|Institution:||University of New South Wales|
|Department:||Graduate School of Biomedical Engineering|
|Keywords:||Cardiac failure; Sleep disordered breathing; Heart failure; Sleep apnea; Cheyne-stokes respiration; Pulmonary oedema; Adaptive servoventilation; Polysomnography; Apnealink; Sleepminder; Continuous positive airway pressure|
|Full text PDF:||http://handle.unsw.edu.au/1959.4/51638|
Timely detection of signs and symptoms of congestion to allow for clinical intervention and prevent patient hospitalisation for cardiac failure has been a challenge. The breathing disorders which can manifest in congestive cardiac failure may provide an avenue for sourcing markers of congestion; however monitoring systems capable of long-term observation of patients are required.
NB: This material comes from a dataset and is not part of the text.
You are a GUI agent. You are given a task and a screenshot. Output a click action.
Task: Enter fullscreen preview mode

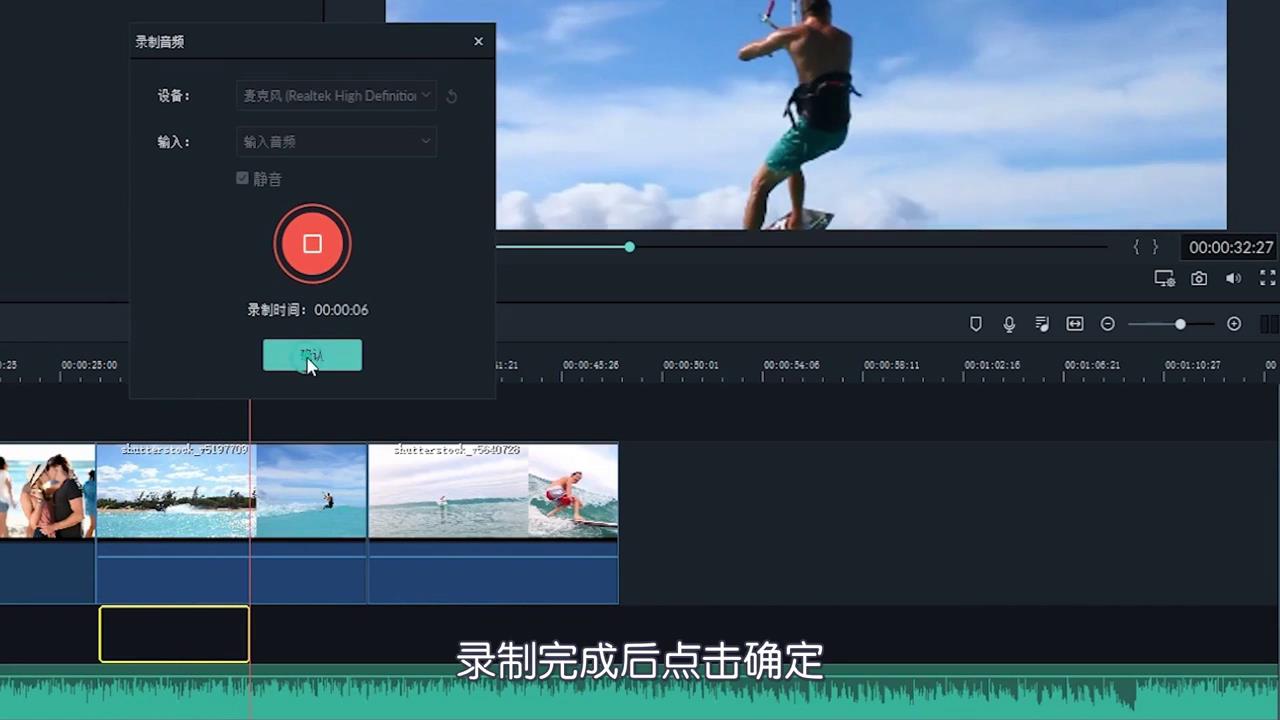[1267, 278]
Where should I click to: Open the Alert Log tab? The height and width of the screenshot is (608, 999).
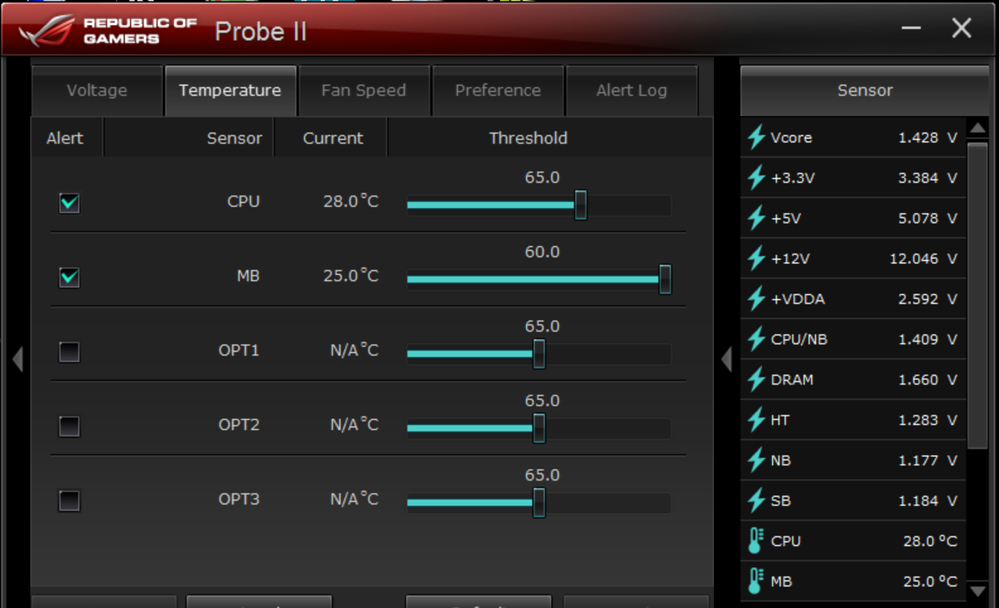631,90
Practical, long-term monitoring systems were developed for sleep disordered breathing (SDB) in cardiac failure and for the detection of respiratory changes that may relate to impending decompensation of cardiac failure. A portable sleep monitoring device (ApneaLink, ResMed Ltd.) was evaluated against polysomnography (PSG) to characterise SDB in cardiac failure. In clinically unstable cardiac failure, the AHI of in-patients was found to vary by up to 10 events/hr over 3 sleep studies. Whilst it was challenging for patients to adopt the ApneaLink as a home monitoring tool, the severity of SDB was found to traverse multiple categories for SDB severity in out-patients. PSG was impractical to monitor cardiac failure patients on more than 1 night in-hospital. As an alternative to PSG, a test regimen for assessing Cheyne-Stokes respiration (CSR) in the wake state was developed and evaluated. Whilst the test could not differentiate patients with CSR, further modifications to the test may realise this objective. Respiratory monitoring and SDB treatment devices were investigated for the detection of respiratory changes that may relate to decompensation of cardiac failure. The parameters derived from actigraphy based sleep assessment and positive airway pressure therapy devices were found to be feasible and apparently clinically beneficial surrogate measurement methods for pulmonary fluid status in cardiac failure patients. Decompensation of cardiac failure appeared to increase the probability of CSR by 70 %, increase AHI by 30 events/hr or increase respiratory rate by 25 % in the days or weeks prior to hospitalisation. The results highlight the kinetics of SDB in cardiac failure and the limitations of conventional intermittent review of SDB and cardiac failure. Serial respiratory monitoring may be a mechanism by which patient clinical state can be assessed on an ongoing basis in cardiac failure.